Latest revision as of 12:56, 17 February 2010

Issue

The execution of glite-wms-job-list-match against graszode and graspol is giving different result. With one of them I get the list with the CE/queue, but with the other I get an empty list. The jdl is the following:

 Type = "job";
 JobType = "normal";
 Executable = "/bin/sh";
 Arguments  = "mach2dat.sh ergo test.dat test.ped ergo.chr1_1.mlinfo ergo.chr1_1.dose.gz";
 StdOutput = "lfn.out";
 StdError  = "lfn.err";
 InputSandbox  = {"mach2dat.sh", "test.dat", "test.ped"};
 OutputSandbox = {"lfn.out", "lfn.err"};
 DataCatalog = "http://lfc.grid.sara.nl:8085";
 InputData   = {
       "lfn:/grid/lsgrid/aabuseiris/grimp/bin/mach2dat",
       "lfn:/grid/lsgrid/aabuseiris/grimp/datasets/ergo/ergo.chr1_1.mlinfo",
       "lfn:/grid/lsgrid/aabuseiris/grimp/datasets/ergo/ergo.chr1_1.dose.gz"
 };
 DataAccessProtocol = {"rfio","gsiftp","gsidcap","https"};


These are the results:

 $ glite-wms-job-list-match -d fbernabe -e https://graszode.nikhef.nl:7443/glite_wms_wmproxy_server ego.jdl
 Connecting to the service https://graszode.nikhef.nl:7443/glite_wms_wmproxy_server
 ==========================================================================
    COMPUTING ELEMENT IDs LIST 
  The following CE(s) matching your job requirements have been found:
    *CEId*
  - gb-ce-emc.erasmusmc.nl:2119/jobmanager-pbs-express
  - gb-ce-emc.erasmusmc.nl:2119/jobmanager-pbs-medium
  - gb-ce-rug.sara.usor.nl:8443/cream-pbs-express
  - gb-ce-rug.sara.usor.nl:8443/cream-pbs-medium
  - gb-ce-ams.els.sara.nl:2119/jobmanager-pbs-express
  - gb-ce-ams.els.sara.nl:2119/jobmanager-pbs-medium
 ==========================================================================
 $ glite-wms-job-list-match -d fbernabe -e https://graspol.nikhef.nl:7443/glite_wms_wmproxy_server ego.jdl
 Connecting to the service https://graspol.nikhef.nl:7443/glite_wms_wmproxy_server
 ==================== glite-wms-job-list-match failure ====================
   No Computing Element matching your job requirements has been found!
 ==========================================================================

Cause

The bug https://savannah.cern.ch/bugs/index.php?57421 could give more information about it.


Workaround

The restart of glite-wms-wm on the problematic WMS solves the issue.


Resolution

The WMS still has to be monitored, until being sure that this issue doesn't repeat again.

Notes

A couple of notes were posted in the bug:

 Marco Cecchi: Hi, next time it happens please check the ism dump file.
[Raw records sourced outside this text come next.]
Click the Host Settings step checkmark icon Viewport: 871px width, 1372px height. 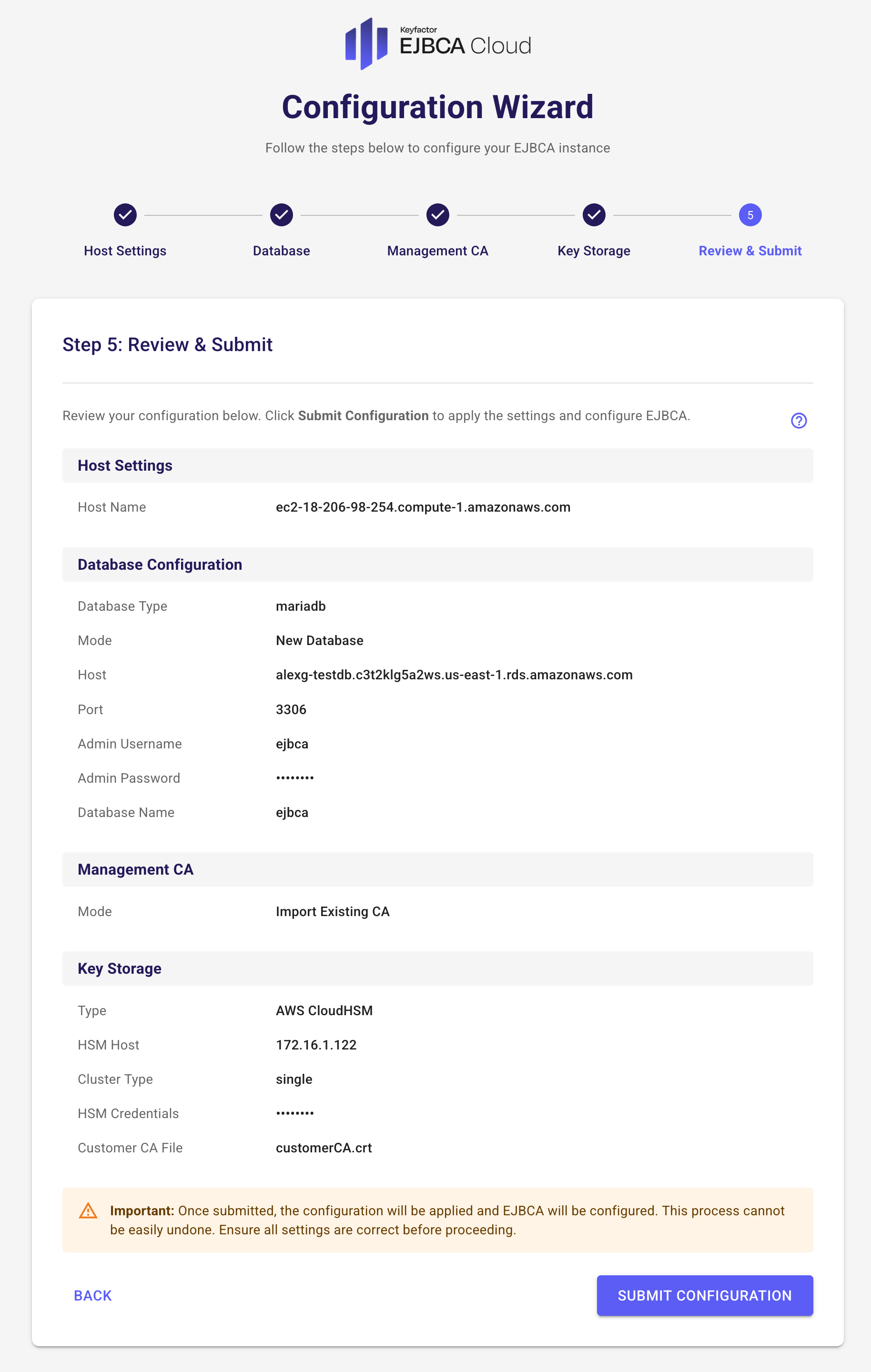(x=125, y=215)
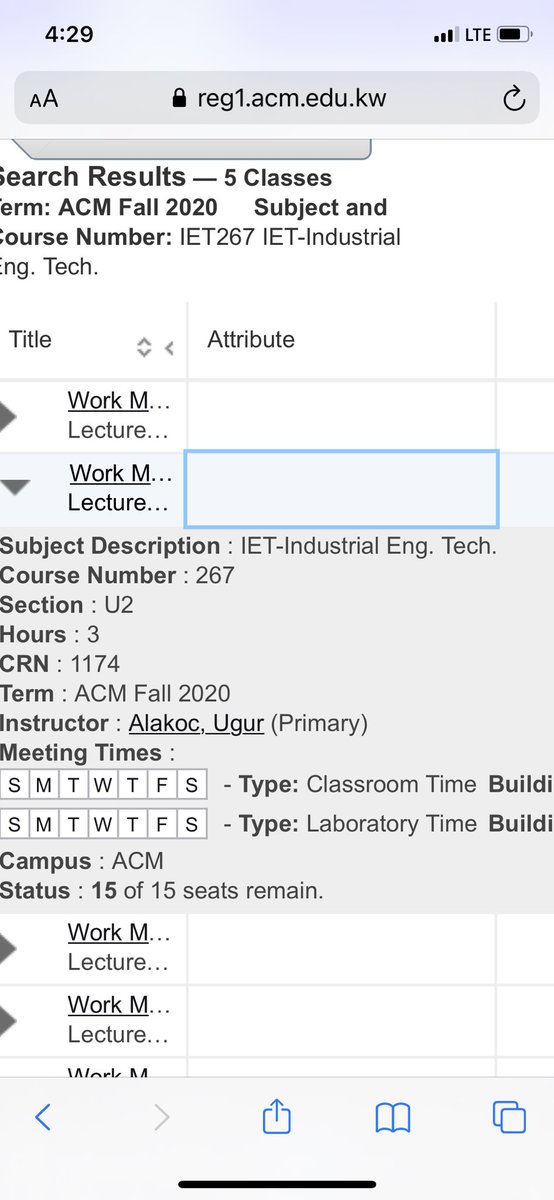Open the expanded row's Work M... title link
554x1200 pixels.
120,473
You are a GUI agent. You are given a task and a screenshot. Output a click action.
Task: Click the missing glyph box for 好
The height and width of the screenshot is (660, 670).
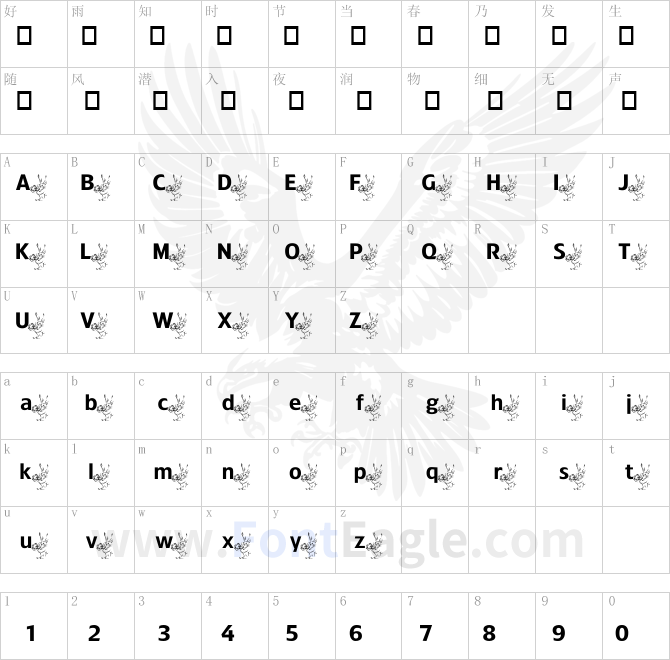(x=24, y=35)
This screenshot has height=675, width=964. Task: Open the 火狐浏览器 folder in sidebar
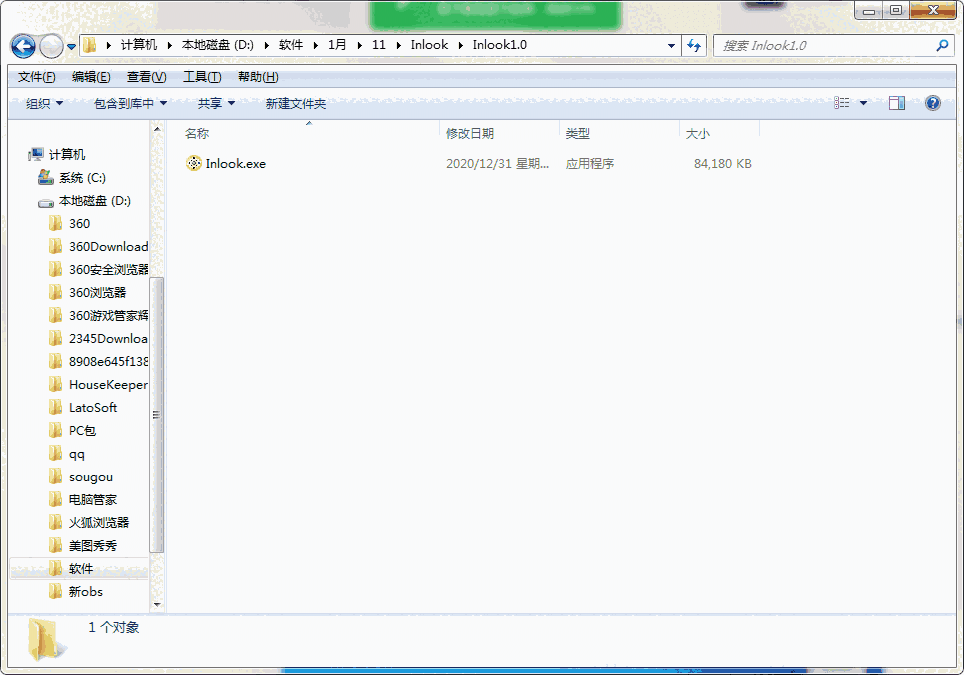pyautogui.click(x=98, y=523)
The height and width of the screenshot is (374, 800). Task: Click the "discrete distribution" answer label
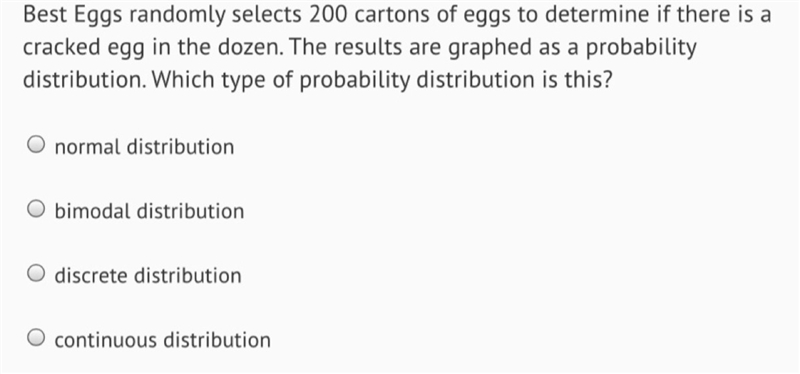coord(148,276)
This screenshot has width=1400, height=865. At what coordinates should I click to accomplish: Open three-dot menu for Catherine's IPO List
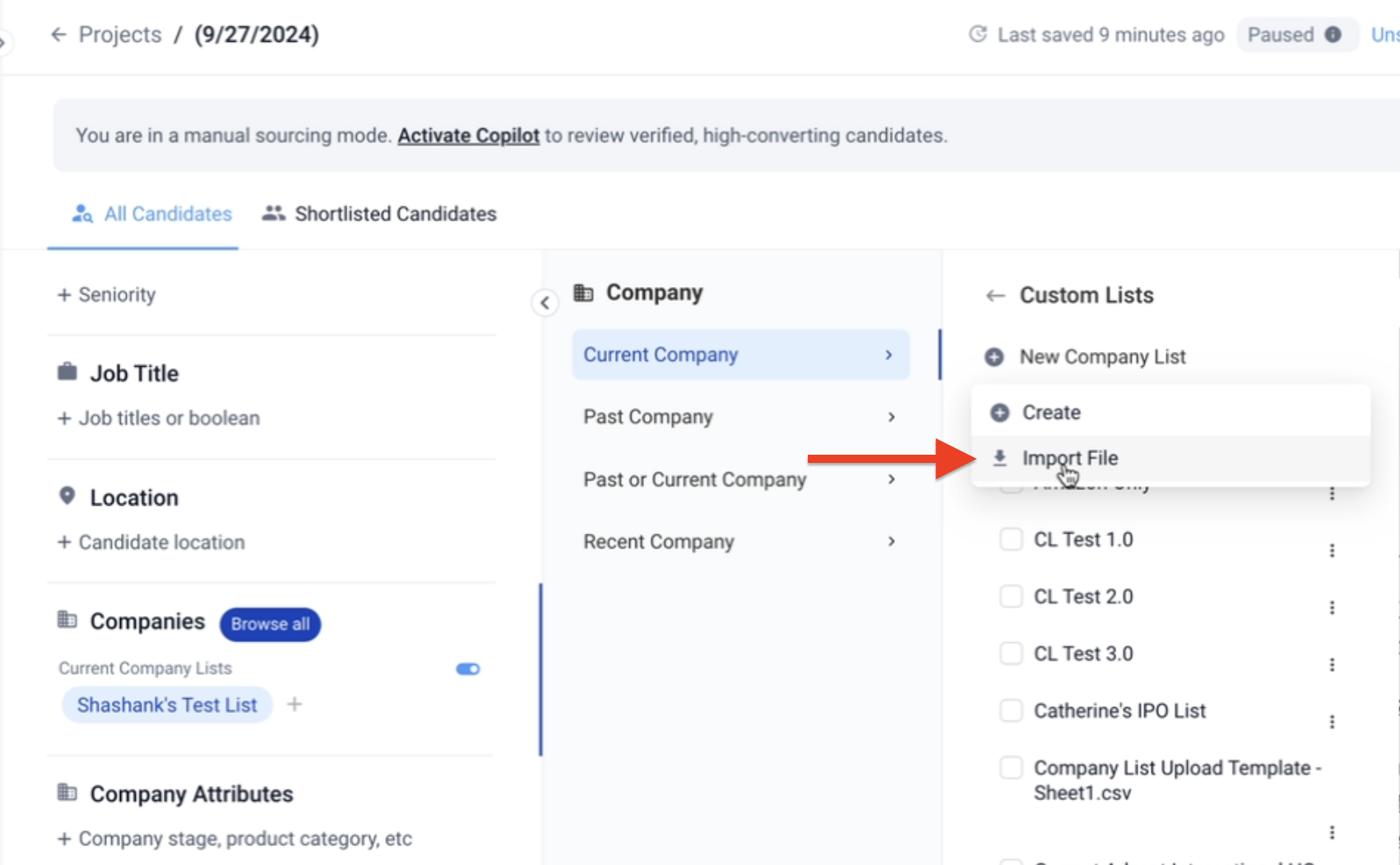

Before restarting, just wait for another purchase cycle.
 Stephen Burke:I'm not sure it's exactly the same, in this case it would be a partial failure because apparently the match worked without the data 
               requirement, so either the problem is the dynamic lookup from the LFC or it's a loss of the close SE info only.